■ **Task description**
Present every line from the one containing "Where should I click to: Bookmark" through the end of the data, that line included, as a Markdown table with columns No. and Text. Skip blank lines and leave the pictures out.

■ **Material for the task**

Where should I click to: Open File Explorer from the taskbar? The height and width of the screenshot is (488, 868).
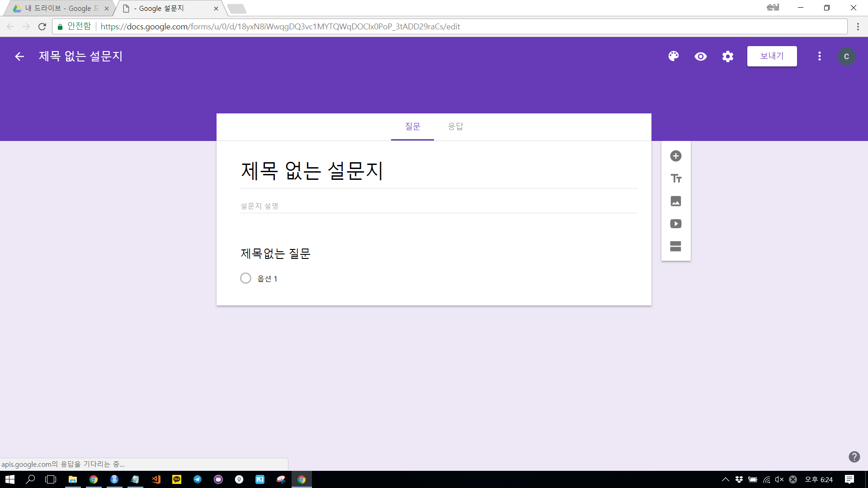73,479
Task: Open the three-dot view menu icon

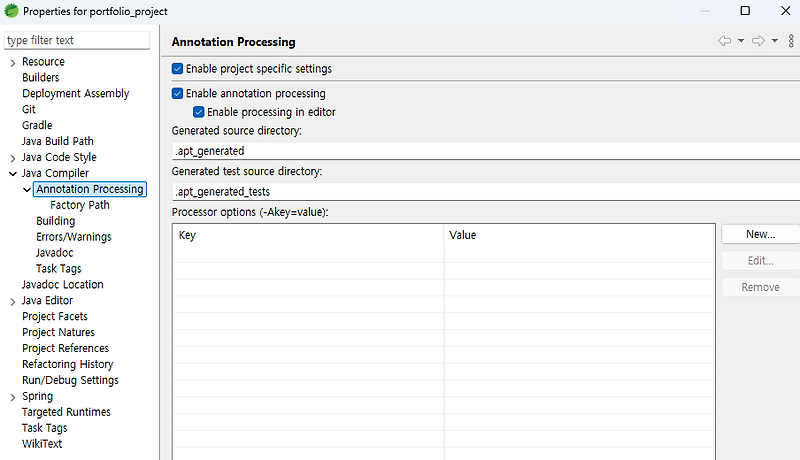Action: (791, 41)
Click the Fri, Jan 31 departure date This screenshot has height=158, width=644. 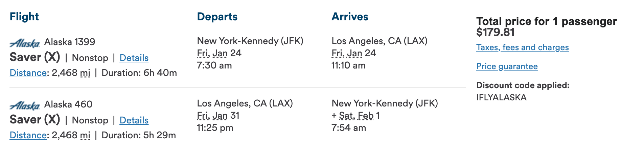218,116
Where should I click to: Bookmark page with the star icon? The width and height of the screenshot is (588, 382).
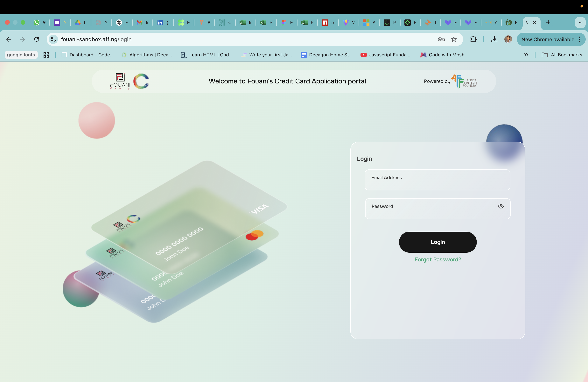(454, 39)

■ **Reply**
| No. | Text |
|---|---|
| 1 | Where should I click to: Bookmark page with the star icon? The width and height of the screenshot is (588, 382). |
| 2 | (454, 39) |